Recently I have been continuing the struggle with legs behind head. This week has been rather stiff and heavy Sunday it felt like I was dragging myself kicking and screaming through the whole practice. Thoughts of why am I doing this, I should quit ashtanga, my body just isn't the right shape, flashed through my mind. Actually, for the first time, my frustration peaked and nearly ended in tears. Negativity and defeat. To overcome this was my lesson of the week, keep practicing and let go of the outcome. Practice for practice’s sake, practice is the key word here, not perfection. Let go of expectation. That was Sunday, since then I’ve been focusing on what I can do, working harder at landing Bakasana B and generally enjoying the inner freedom I feel when on the mat and am able to let go of the outcomes.

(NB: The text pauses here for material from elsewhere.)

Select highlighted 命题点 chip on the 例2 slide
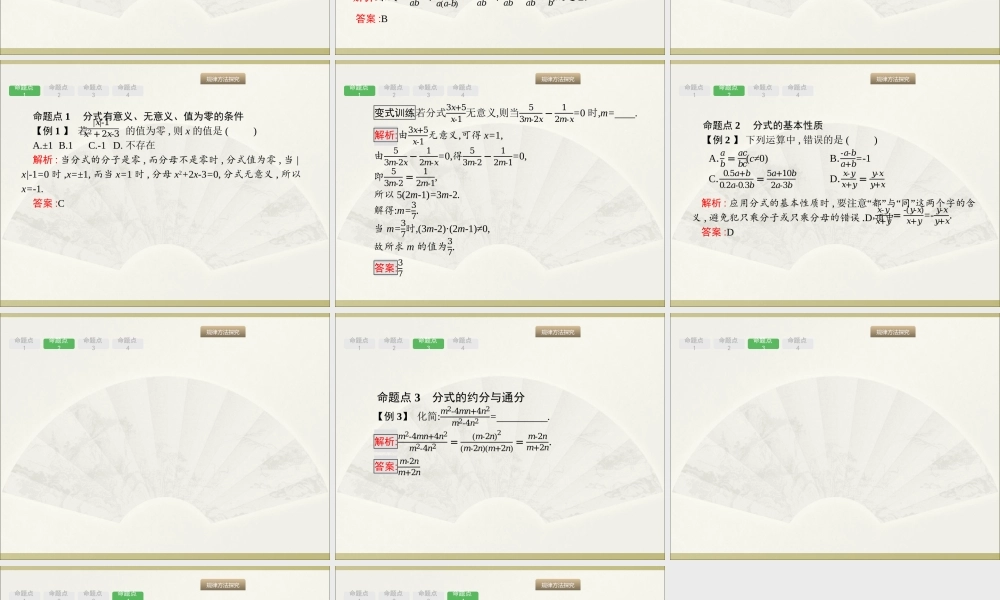The image size is (1000, 600). [x=728, y=90]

I heard about a lady who is practicing really hard because she wants to be a yoga teacher. This struck me as so incongruent, such a bizarre goal to hold. To practice hard to become a teacher?? Seriously? Seems to be the antithesis of what a yoga practice is about. Is this really what it’s all about? Practice should be something a little sacred, something you enjoy, something that makes you feel better, to try hard to progress, to become a better, stronger, calmer, clearer person, at least that’s what got me practicing hard in the first place. Perhaps I should call myself the reluctant teacher, a role I originally took because I just wanted yoga in my life, with other people who love it around me, and with the departure of my teacher, fear that what we had would be lost. Admittedly I absolutely love to share, love to see the progression, love to see people change, love going to class and being with all the wonderful people gathered, for this I am incredibly grateful. But, I do have those weeks, like this last one, where I’ve been wishing I could concentrate more energy on my own practice, feeling like running off to India. Last week was the busiest week I’ve had in a while, no time to stop. I did get to practice everyday, but I really had to schedule in my practice time, and I wonder why I was so stiff and heavy.

So, I shall try hard to not attach myself to outcomes. Practice for practice’s sake. Ahem, while working on floaty jump throughs, some kind of jump back, and bakasana b landing, hmmm.